(Stored items)
• • •
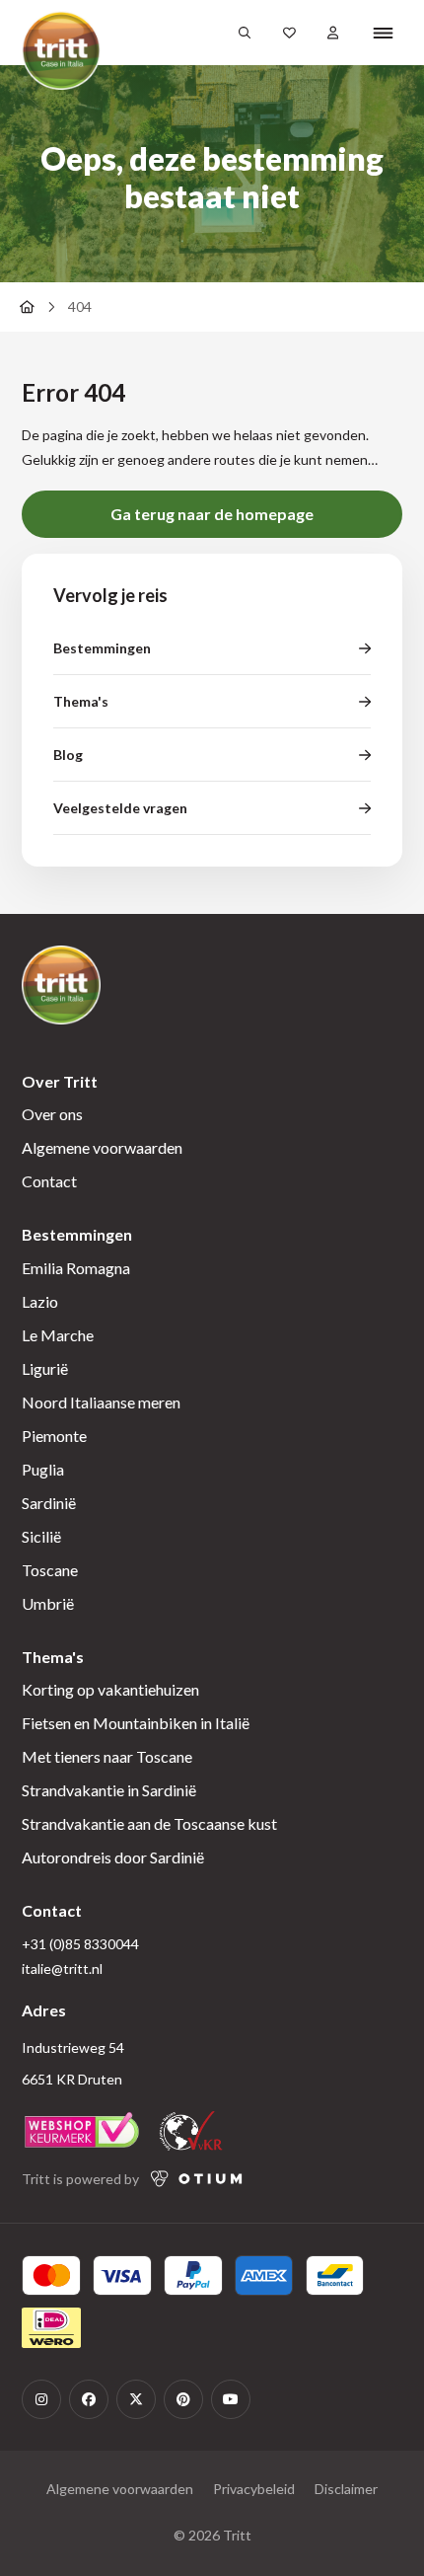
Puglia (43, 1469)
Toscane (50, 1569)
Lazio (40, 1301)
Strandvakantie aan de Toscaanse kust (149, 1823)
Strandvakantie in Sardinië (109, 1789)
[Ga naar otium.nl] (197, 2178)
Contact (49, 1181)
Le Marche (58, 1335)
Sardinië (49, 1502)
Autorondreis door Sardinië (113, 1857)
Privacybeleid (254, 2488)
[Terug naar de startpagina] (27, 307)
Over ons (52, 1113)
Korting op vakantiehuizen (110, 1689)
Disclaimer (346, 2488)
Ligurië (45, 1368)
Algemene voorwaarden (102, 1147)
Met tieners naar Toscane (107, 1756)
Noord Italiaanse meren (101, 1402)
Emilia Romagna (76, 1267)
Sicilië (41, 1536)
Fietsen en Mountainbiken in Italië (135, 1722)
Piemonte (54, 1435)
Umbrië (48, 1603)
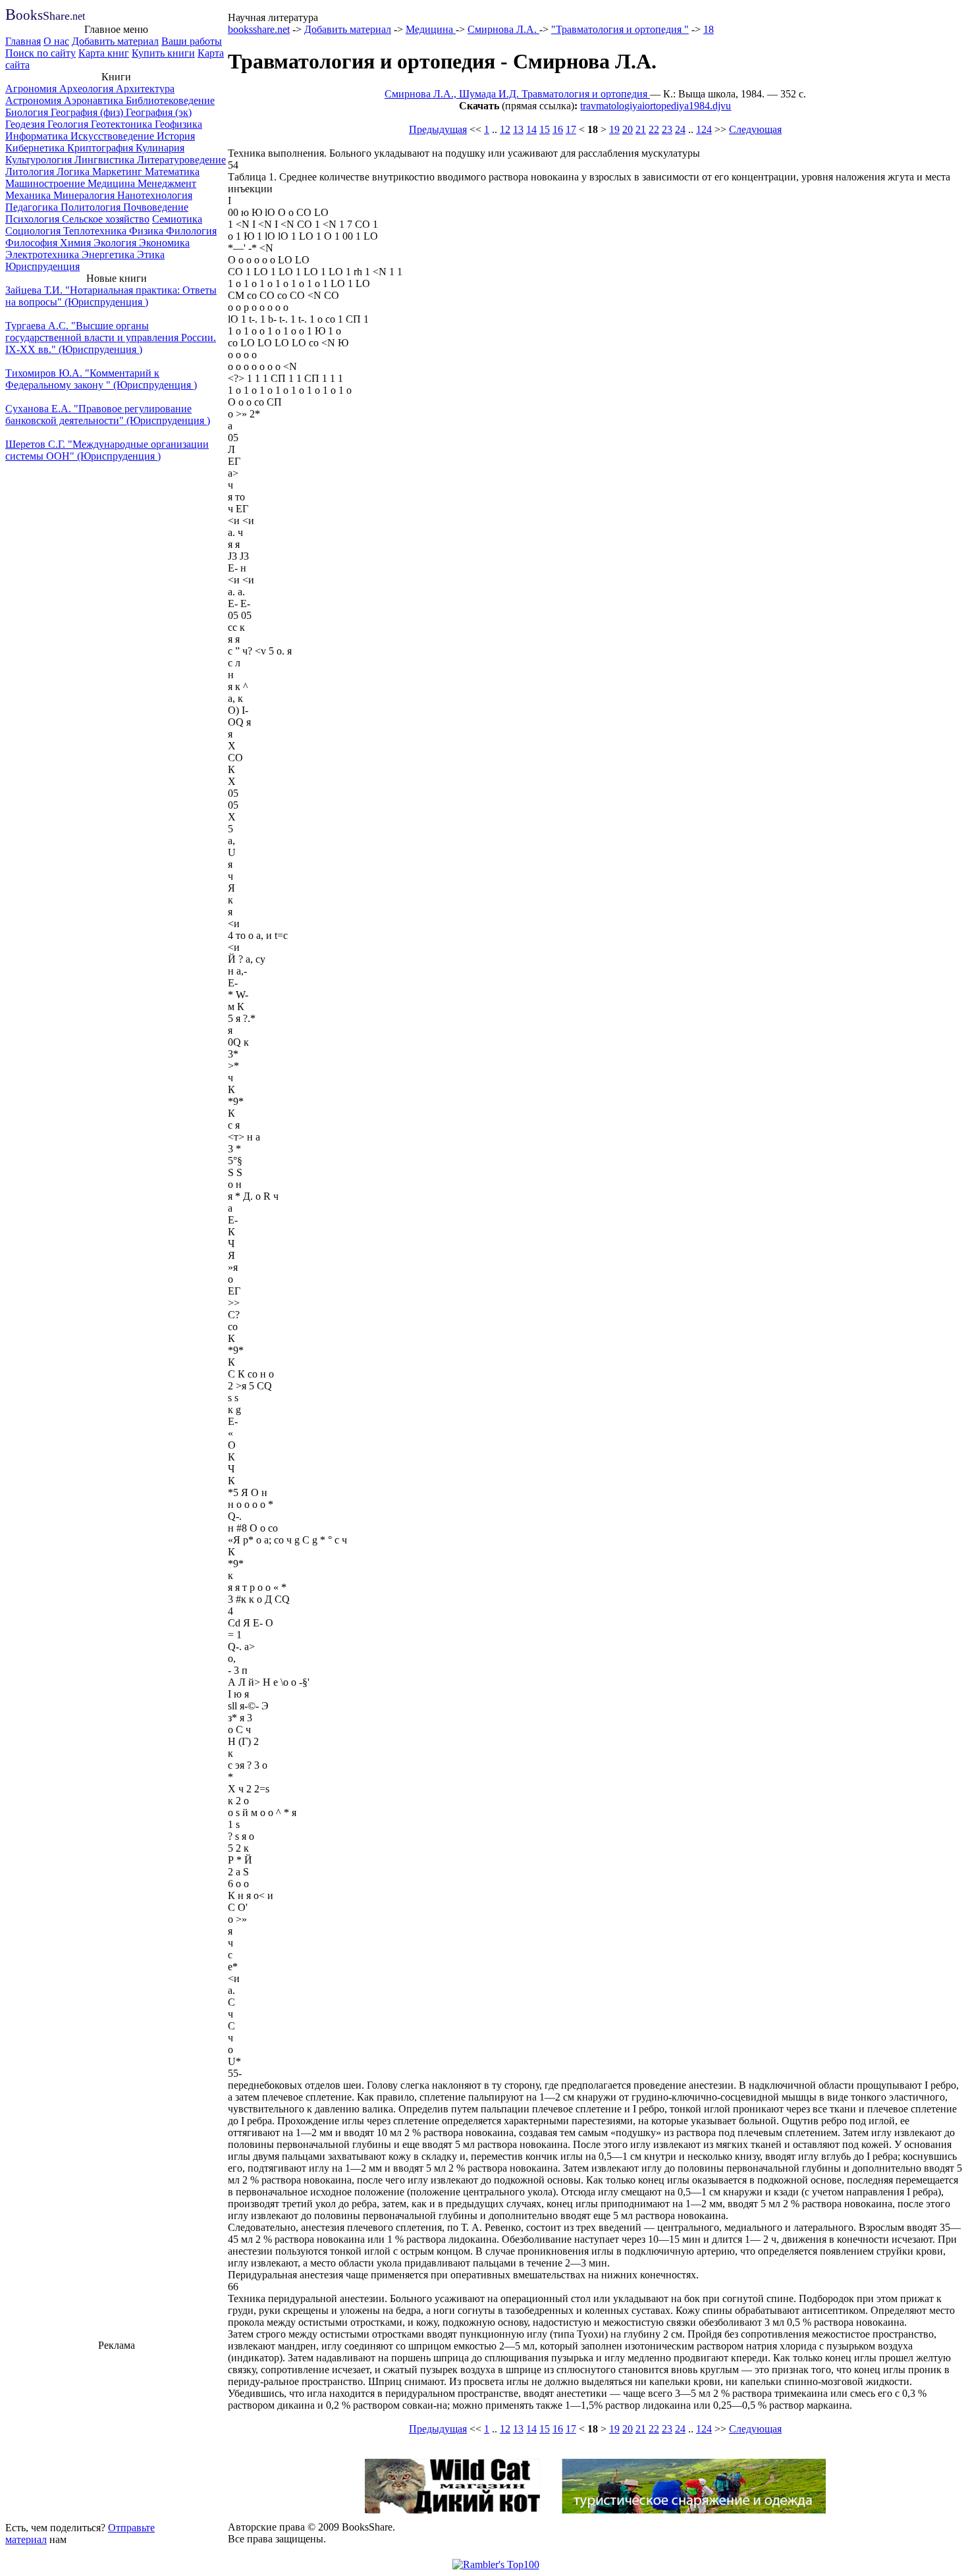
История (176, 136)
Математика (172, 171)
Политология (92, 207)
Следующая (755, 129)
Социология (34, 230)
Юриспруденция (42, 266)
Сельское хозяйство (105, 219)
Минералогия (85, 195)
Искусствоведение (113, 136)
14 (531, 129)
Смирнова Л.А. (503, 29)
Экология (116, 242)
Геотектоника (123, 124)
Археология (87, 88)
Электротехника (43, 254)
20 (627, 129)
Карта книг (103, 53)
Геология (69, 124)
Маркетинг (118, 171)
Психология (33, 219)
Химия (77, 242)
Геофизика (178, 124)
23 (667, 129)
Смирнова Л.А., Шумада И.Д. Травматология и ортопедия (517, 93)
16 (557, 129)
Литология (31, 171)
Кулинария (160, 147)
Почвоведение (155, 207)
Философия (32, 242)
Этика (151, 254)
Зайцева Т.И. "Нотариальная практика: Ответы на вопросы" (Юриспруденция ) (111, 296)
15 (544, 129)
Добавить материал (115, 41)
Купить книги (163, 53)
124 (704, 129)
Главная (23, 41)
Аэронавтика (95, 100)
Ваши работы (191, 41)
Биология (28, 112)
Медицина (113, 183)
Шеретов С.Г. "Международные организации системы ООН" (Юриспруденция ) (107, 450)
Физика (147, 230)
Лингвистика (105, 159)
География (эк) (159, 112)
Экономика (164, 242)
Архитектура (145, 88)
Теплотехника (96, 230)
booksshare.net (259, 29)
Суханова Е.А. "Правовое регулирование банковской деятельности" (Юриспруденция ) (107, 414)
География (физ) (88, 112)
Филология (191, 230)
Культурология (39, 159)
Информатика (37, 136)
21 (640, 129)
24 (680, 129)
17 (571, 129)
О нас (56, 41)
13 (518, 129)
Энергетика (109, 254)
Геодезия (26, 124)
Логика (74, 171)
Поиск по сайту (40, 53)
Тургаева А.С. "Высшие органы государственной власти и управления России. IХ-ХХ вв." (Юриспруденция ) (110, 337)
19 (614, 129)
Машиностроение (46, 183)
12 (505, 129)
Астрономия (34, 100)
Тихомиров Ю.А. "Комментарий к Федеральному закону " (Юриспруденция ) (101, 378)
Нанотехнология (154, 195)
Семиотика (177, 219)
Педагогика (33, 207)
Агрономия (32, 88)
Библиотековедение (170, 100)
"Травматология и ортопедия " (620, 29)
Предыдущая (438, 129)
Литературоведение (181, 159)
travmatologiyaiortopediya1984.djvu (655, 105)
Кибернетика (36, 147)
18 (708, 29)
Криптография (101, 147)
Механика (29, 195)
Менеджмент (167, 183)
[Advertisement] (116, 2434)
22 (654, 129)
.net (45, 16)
• • •
> _Work task_
Please report every line among the entries that includes "Sardinië".

> _Response_
Strandvakantie in Sardinië (109, 1789)
Sardinië (49, 1502)
Autorondreis door Sardinië (113, 1857)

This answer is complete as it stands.